Overview
Image file formats fall into two basic camps, vector and raster. Vector formats are things such as SVG (Inkscape/Firefox), EPS, AI (Adobe Illustrator) and so on. Raster formats are things like BMP, JPG, PNG or GIF. In a vector format pictures are composed of lines and curves which are described by mathematical equations (e.g. Bézier curves). In a raster format pictures are composed of a matrix of pixels that have values at each element of the matrix (you could think of a 100x100 pixel RGB image as 3-d matrix with dimensions 100x100x3).

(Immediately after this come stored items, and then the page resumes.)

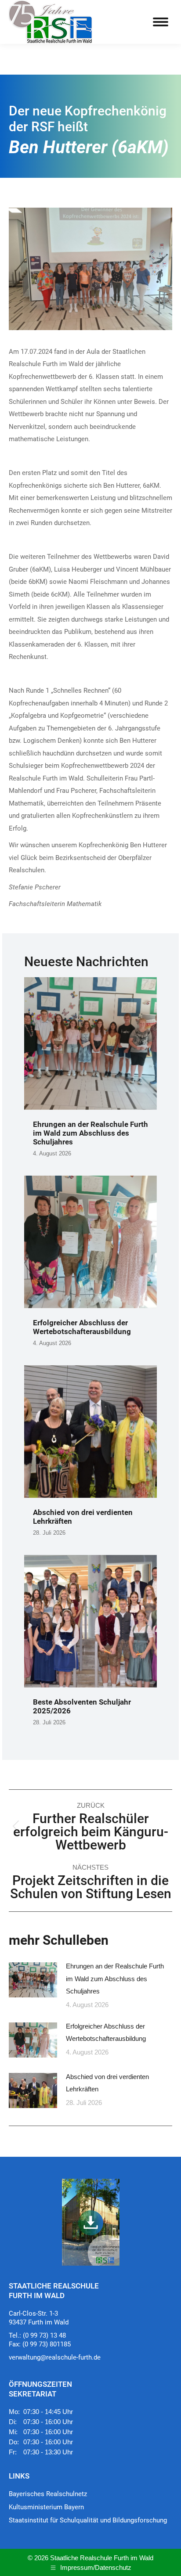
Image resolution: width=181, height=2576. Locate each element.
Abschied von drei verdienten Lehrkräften (107, 2083)
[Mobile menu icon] (160, 22)
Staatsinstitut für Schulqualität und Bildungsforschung (88, 2520)
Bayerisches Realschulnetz (48, 2494)
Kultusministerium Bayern (46, 2507)
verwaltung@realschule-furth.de (55, 2357)
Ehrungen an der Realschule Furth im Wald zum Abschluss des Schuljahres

Vector formats have the advantage that they can be scaled to any size you want. Since they are merely a description of lines and shapes, they can be resized and then rasterized at that new size. Raster formats are described by the pixes that they contain and the size of a raster image depends on the dpi of the device on which it is rendered. If we have a 100x100 pixel JPG and print it out at 100dpi it will be (roughly) 1 inch by 1 inch in size.
When to Use
I need to represent... |
Use this image format |
Full-color images, photographs, very detailed graphical logos; scaling is unimportant |
JPG |
Icons, simple logos, line art with large areas of flat color; scaling is unimportant |
PNG |
Pages of text, little or no graphics |
PDF, PS, Gzipped PS |
Pages of text, graphics |
|
Graphical logos, line drawings; scaling important |
EPS, PDF*, SVG |
* Be sure that this is native PDF. PDF is a container format and can have arbitrary data embedded in it. If you're just embedding a JPG in a PDF and then including that PDF file in another PDF, this is still the same as a JPG. To make the conversion, you'll have to convert from a raster image to a vector image. This process is called vectorization and is the opposite of rasterization. You can use Potrace, or Inkscape to do this.